_EXTRACT PROVIDED_:
Segment Open
Here’s a batch of fresh news and announcements from across Imperial.
From new insights into the ‘handedness’ of materials, to a steroid inhaler treatment for COVID-19, here is some quick-read news from across the College.
Twisting light
Ultra-thin polymer films are materials that could be used in new technologies including lightweight, low-cost and flexible polarisation-sensitive light detectors, room temperature spintronic devices and high-efficiency LED displays. Many of the applications rely on the films’ ability to detect chirality – the ‘handedness’ of things such as light, which can be left- or right-polarised.
Now, researchers from Imperial College London, J. A. Woollam & Co, the University of Nottingham, the University of Barcelona, the Diamond Light Source and the Advanced Light Source have used advanced techniques to reveal how chiral phases arise in these materials, paving the way for design of future materials that optimise their chiral functionality.
Read the full paper in Nature Communications by Jessica Wade et al.: ‘Natural optical activity as the origin of the large chiroptical properties in π-conjugated polymer thin films’
Reducing hayfever reaction
Researchers have found that allergen immunotherapy can suppress T cells of hayfever sufferers, so they have less of a reaction to grass pollen.
Patients who were exposed to grass pollen over time, either by injection or by tablet under the tongue, had induced T cell tolerance to grass pollen. This means the T cells, or more specifically the ‘T follicular helper cells’, an important part of our immune system, do not react so much to grass pollen and the plight of hayfever sufferers can be eased. The scientists consider T follicular cells as therapeutic targets for allergic diseases.
Segment Closed
_THINGS TO DO_:
(a) In the Imperial news extract, which journal published the paper by Jessica Wade et al.?
(b) Carry on the Imperial news extract from its last sentence.
The material after the Imperial news extract is separate from it and unrelated to it.

_SUPPLIED MATERIAL_:
Segment Open
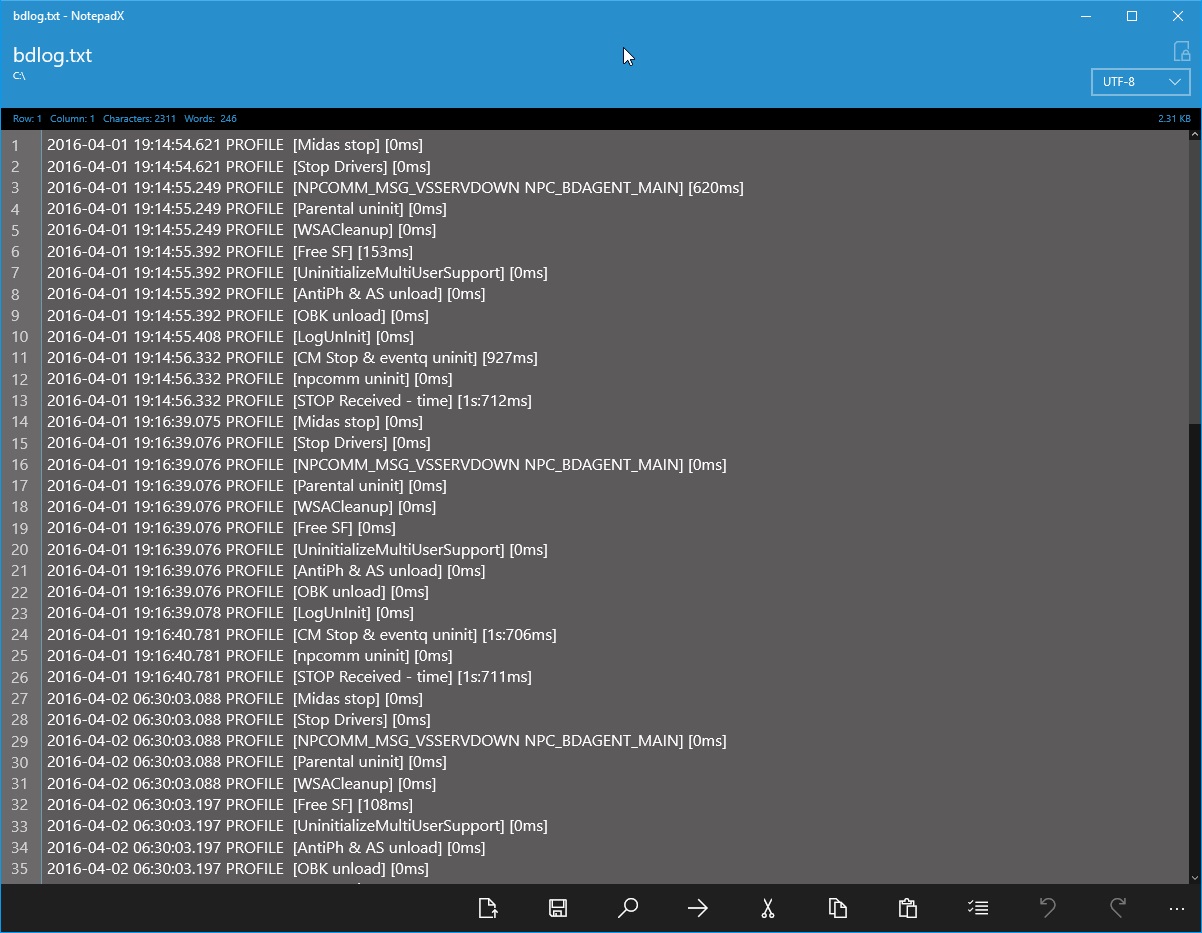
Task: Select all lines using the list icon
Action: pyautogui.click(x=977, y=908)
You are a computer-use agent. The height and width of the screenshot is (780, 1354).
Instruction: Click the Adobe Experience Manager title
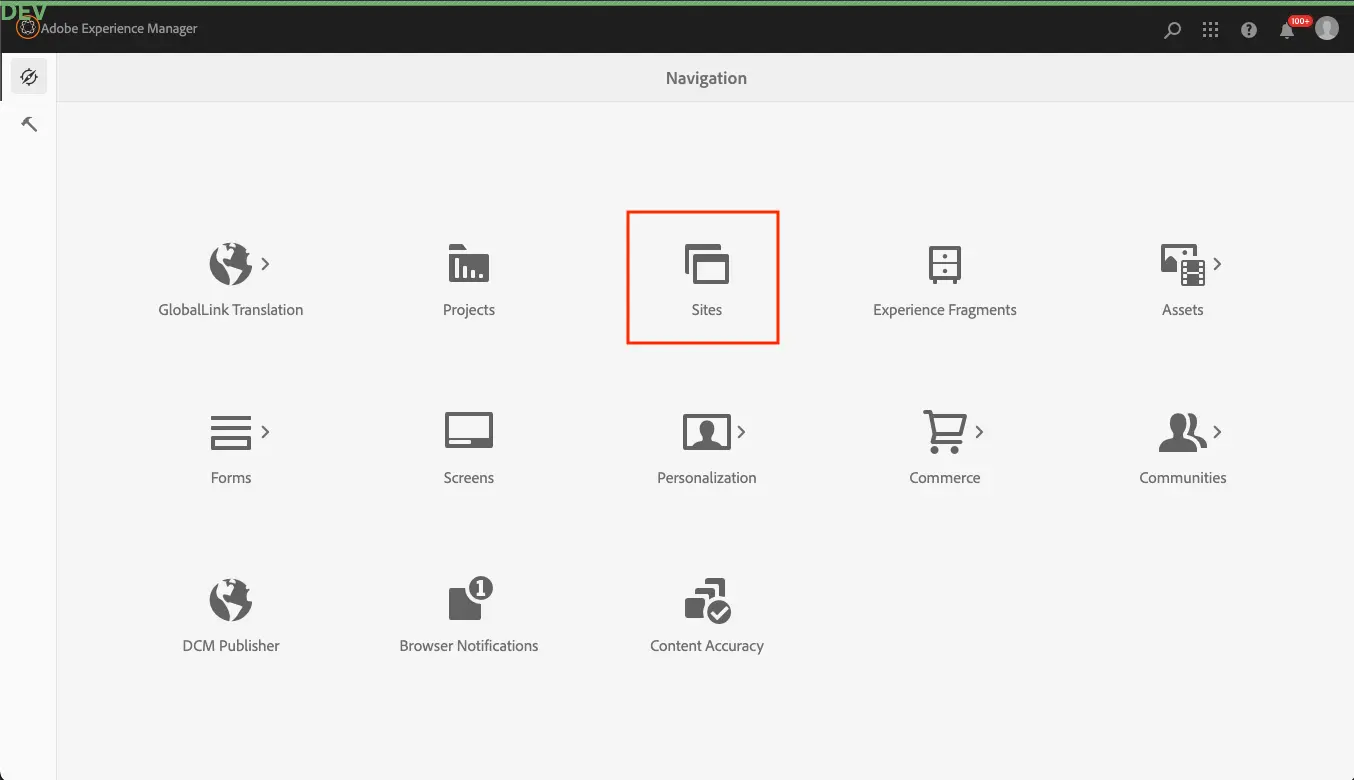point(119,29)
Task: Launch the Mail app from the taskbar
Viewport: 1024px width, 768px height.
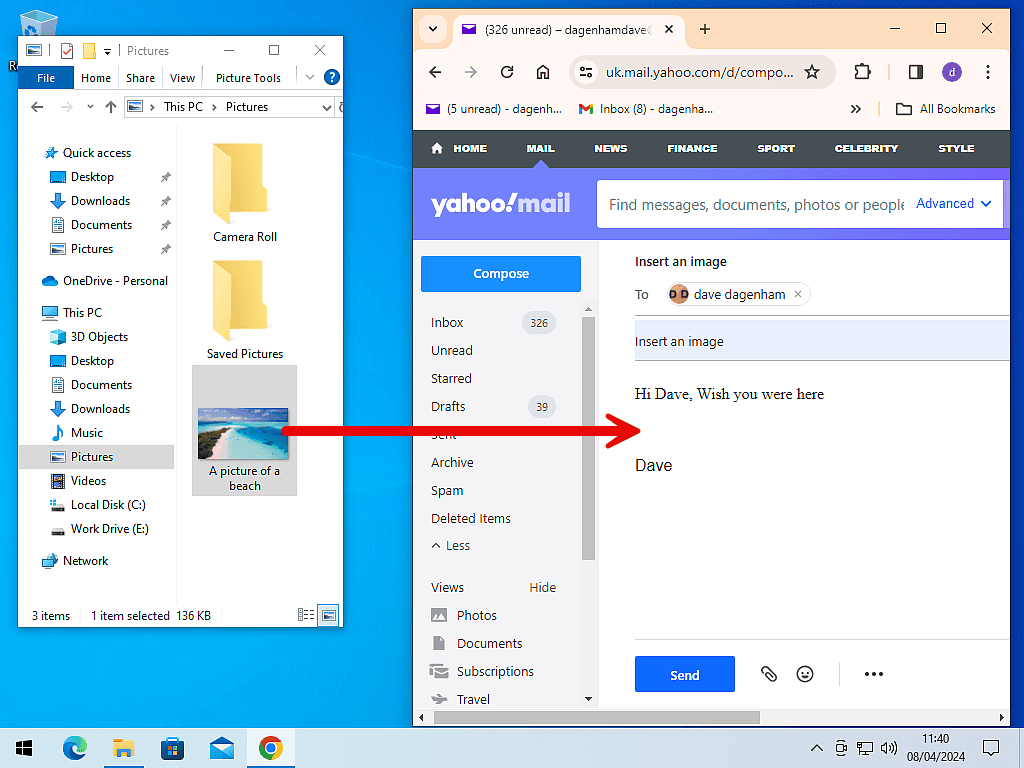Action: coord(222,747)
Segment Closed
_EXERCISE RESULTS_:
(a) Nature Communications.

(b)
Read the paper in JACI from Mo Shamji et al.: Grass pollen immunotherapy alters chromatin landscape in circulating T follicular and regulatory cells
Steroid treatment for COVID
Steroid inhalers used for conditions such as asthma and COPD may help prevent COVID-19 from entering the lungs, suggests a new study.
Steroid inhalers are prescribed for patients with asthma and chronic obstructive pulmonary disease (COPD) – an umbrella term for conditions such as bronchitis and emphysema.
In the early-stage study, published in the Journal of Allergy and Clinical Immunology, the researchers investigated the effect of steroid inhalers on a type of receptor called ACE2. Receptors are docking points on the outside of cells – ACE2 is the docking point the SARS-CoV-2 virus (which causes COVID-19) uses to enter lung cells.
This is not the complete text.